======== DATA FOR THIS EXERCISE ========

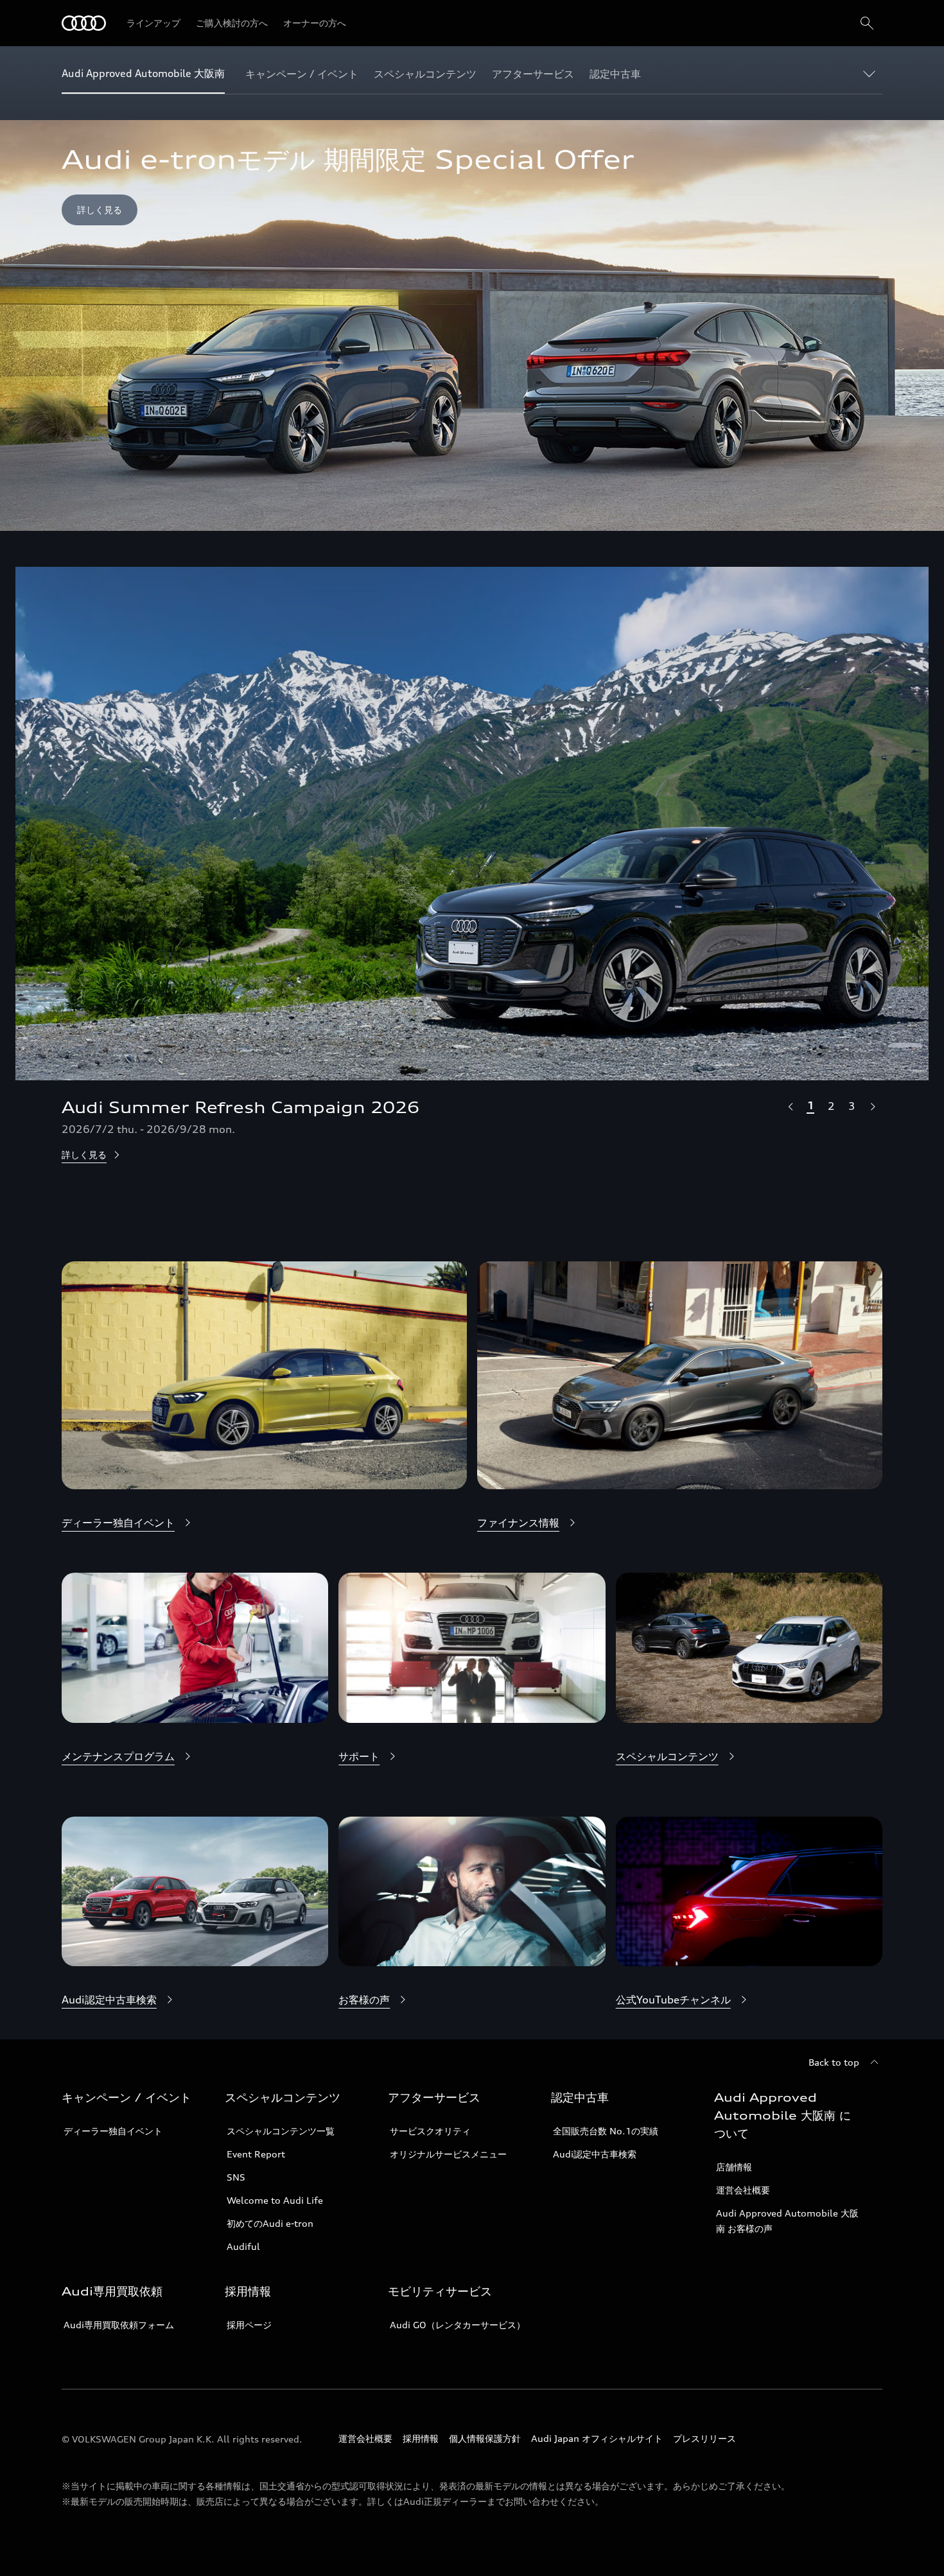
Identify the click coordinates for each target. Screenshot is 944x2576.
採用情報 (421, 2438)
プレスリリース (704, 2438)
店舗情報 (734, 2166)
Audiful (243, 2246)
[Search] (867, 23)
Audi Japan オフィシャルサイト (597, 2438)
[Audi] (84, 23)
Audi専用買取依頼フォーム (119, 2324)
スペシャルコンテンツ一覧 (281, 2130)
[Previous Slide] (790, 1106)
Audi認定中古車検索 (594, 2153)
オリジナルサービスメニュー (448, 2153)
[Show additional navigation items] (872, 73)
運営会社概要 (743, 2189)
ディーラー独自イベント (113, 2130)
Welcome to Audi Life (275, 2200)
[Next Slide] (872, 1106)
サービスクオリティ (430, 2130)
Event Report (256, 2153)
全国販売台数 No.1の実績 (605, 2130)
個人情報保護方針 (485, 2438)
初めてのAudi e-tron (270, 2223)
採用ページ (249, 2324)
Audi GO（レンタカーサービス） (457, 2324)
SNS (236, 2177)
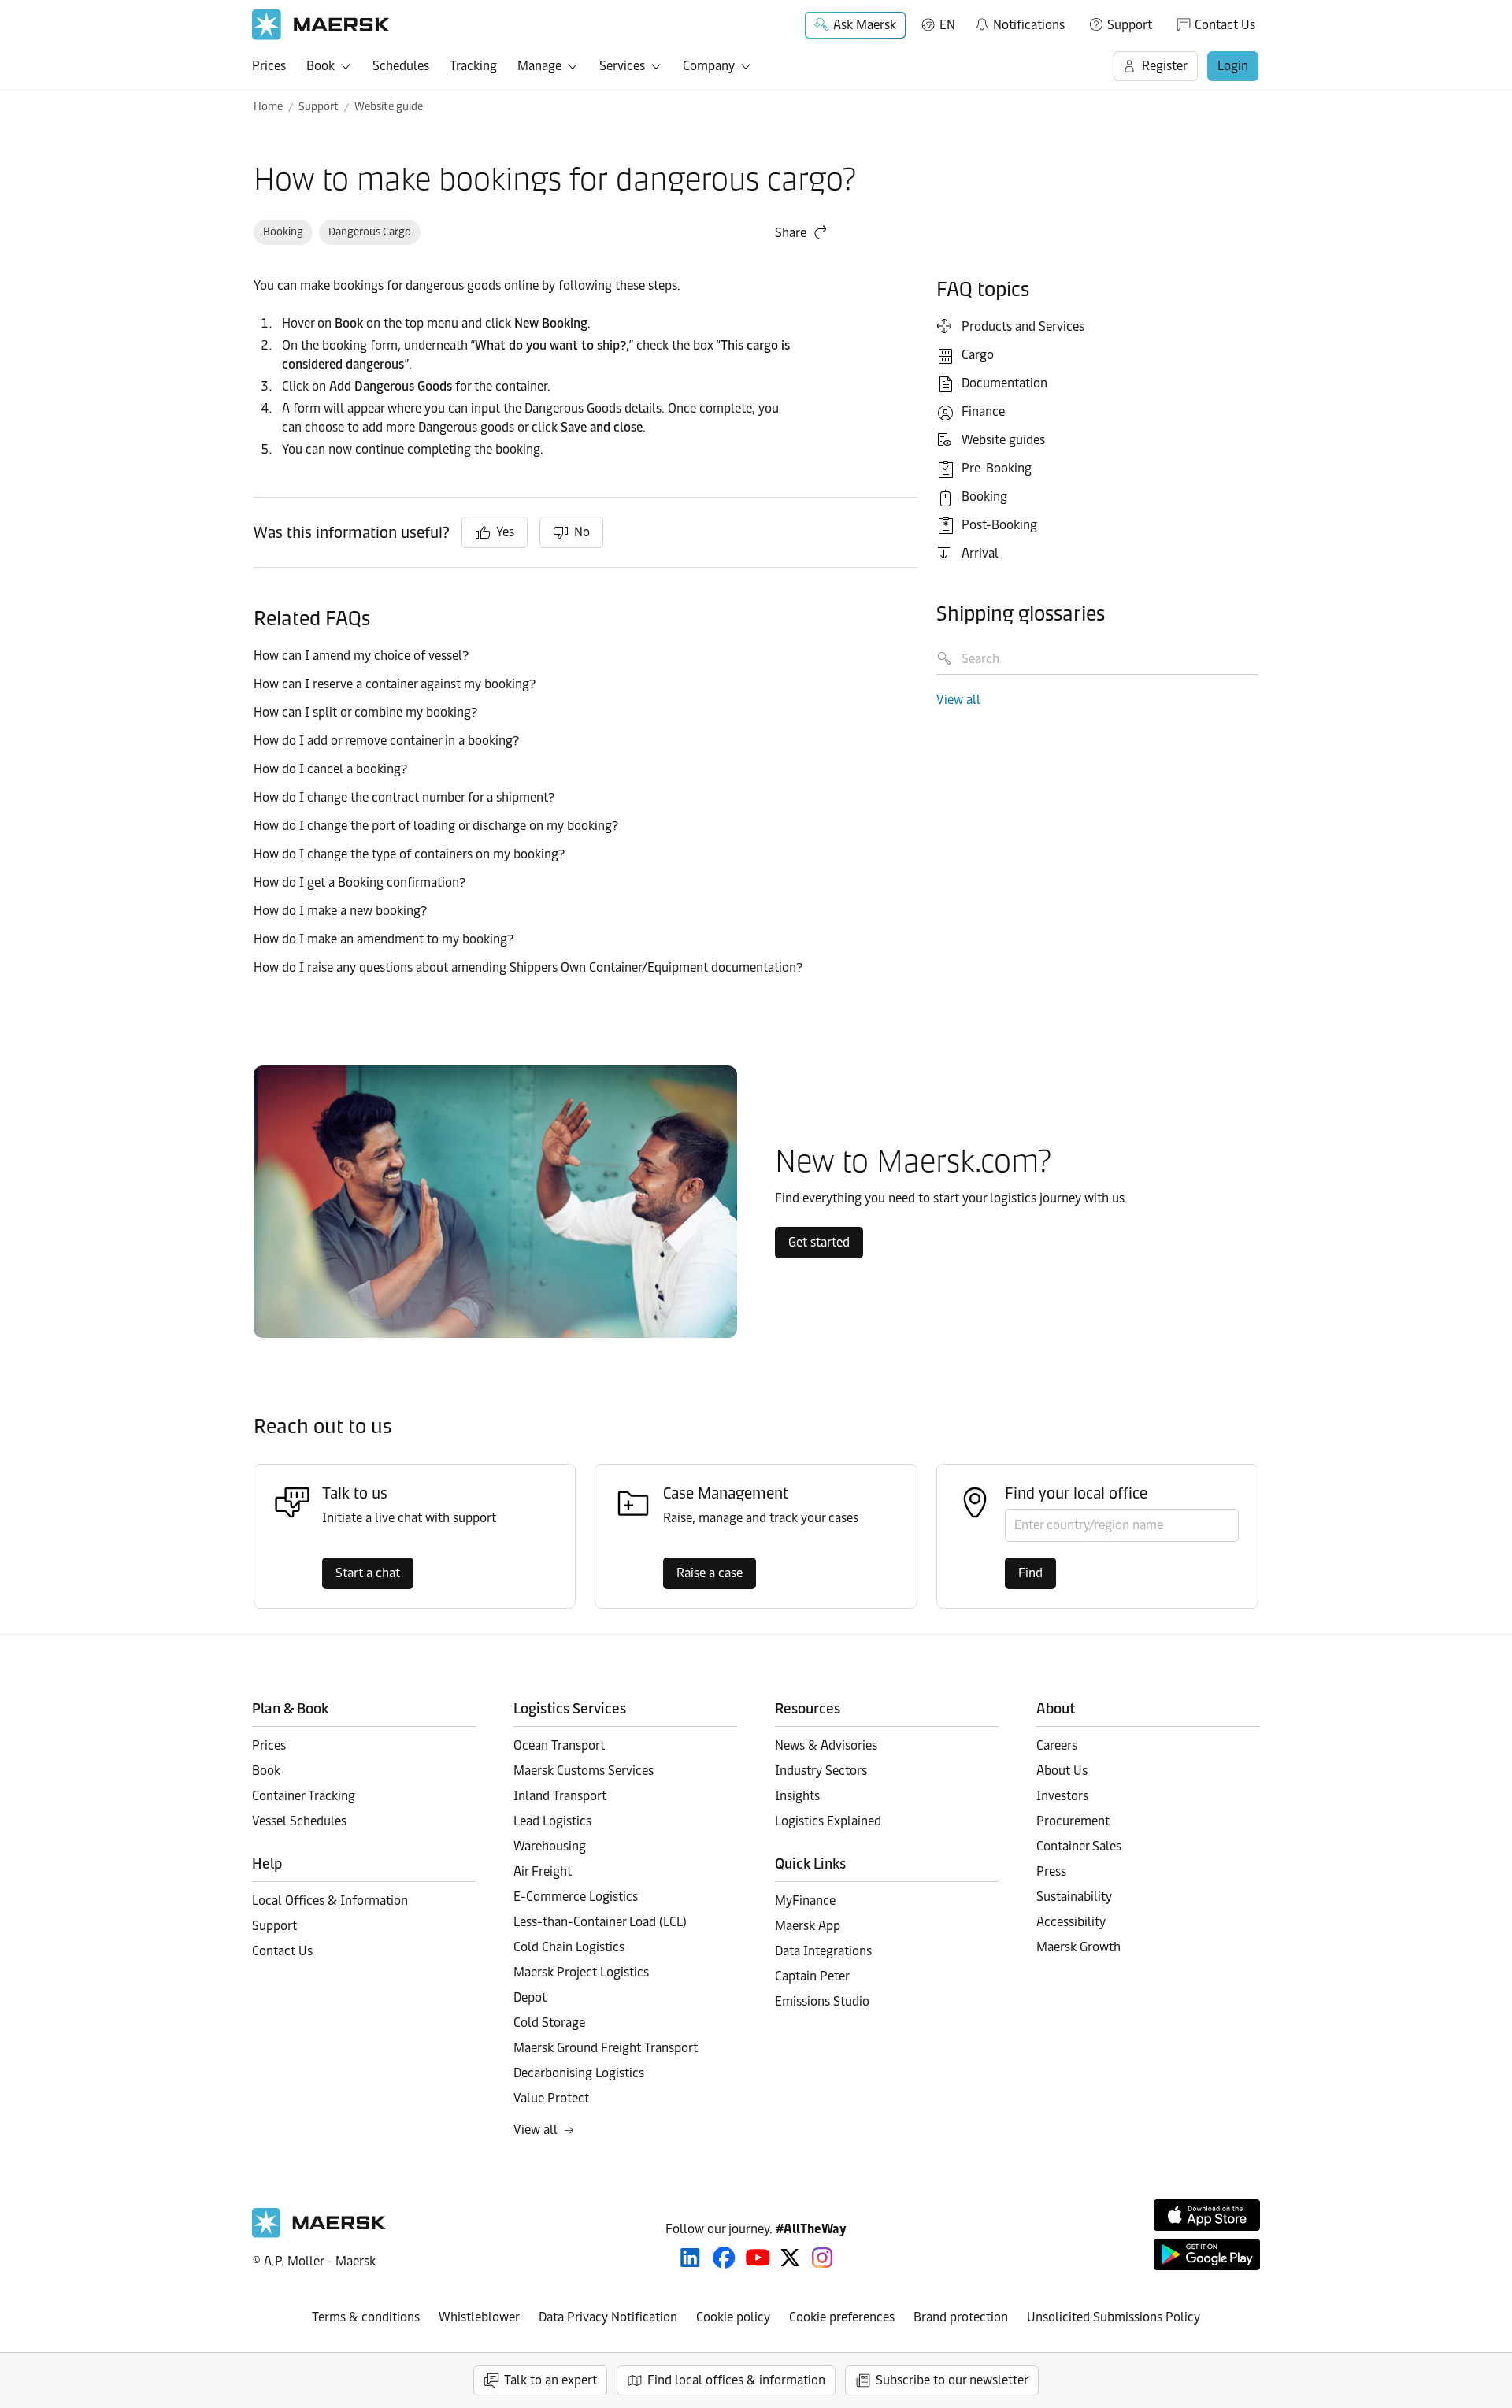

========

• [WHAT NEEDS TO BE DONE]: Omitting all pictures, restate word for word the lines from the one containing "プレスリリース (704, 2438)" through the last line of the data.

• [COMPLETED EXERCISE]:
プレスリリース (704, 2438)
店舗情報 (734, 2166)
Audiful (243, 2246)
[Search] (867, 23)
Audi Japan オフィシャルサイト (597, 2438)
[Audi] (84, 23)
Audi専用買取依頼フォーム (119, 2324)
スペシャルコンテンツ一覧 (281, 2130)
[Previous Slide] (790, 1106)
Audi認定中古車検索 (594, 2153)
オリジナルサービスメニュー (448, 2153)
[Show additional navigation items] (872, 73)
運営会社概要 (743, 2189)
ディーラー独自イベント (113, 2130)
Welcome to Audi Life (275, 2200)
[Next Slide] (872, 1106)
サービスクオリティ (430, 2130)
Event Report (256, 2153)
全国販売台数 No.1の実績 (605, 2130)
個人情報保護方針 (485, 2438)
初めてのAudi e-tron (270, 2223)
採用ページ (249, 2324)
Audi GO（レンタカーサービス） (457, 2324)
SNS (236, 2177)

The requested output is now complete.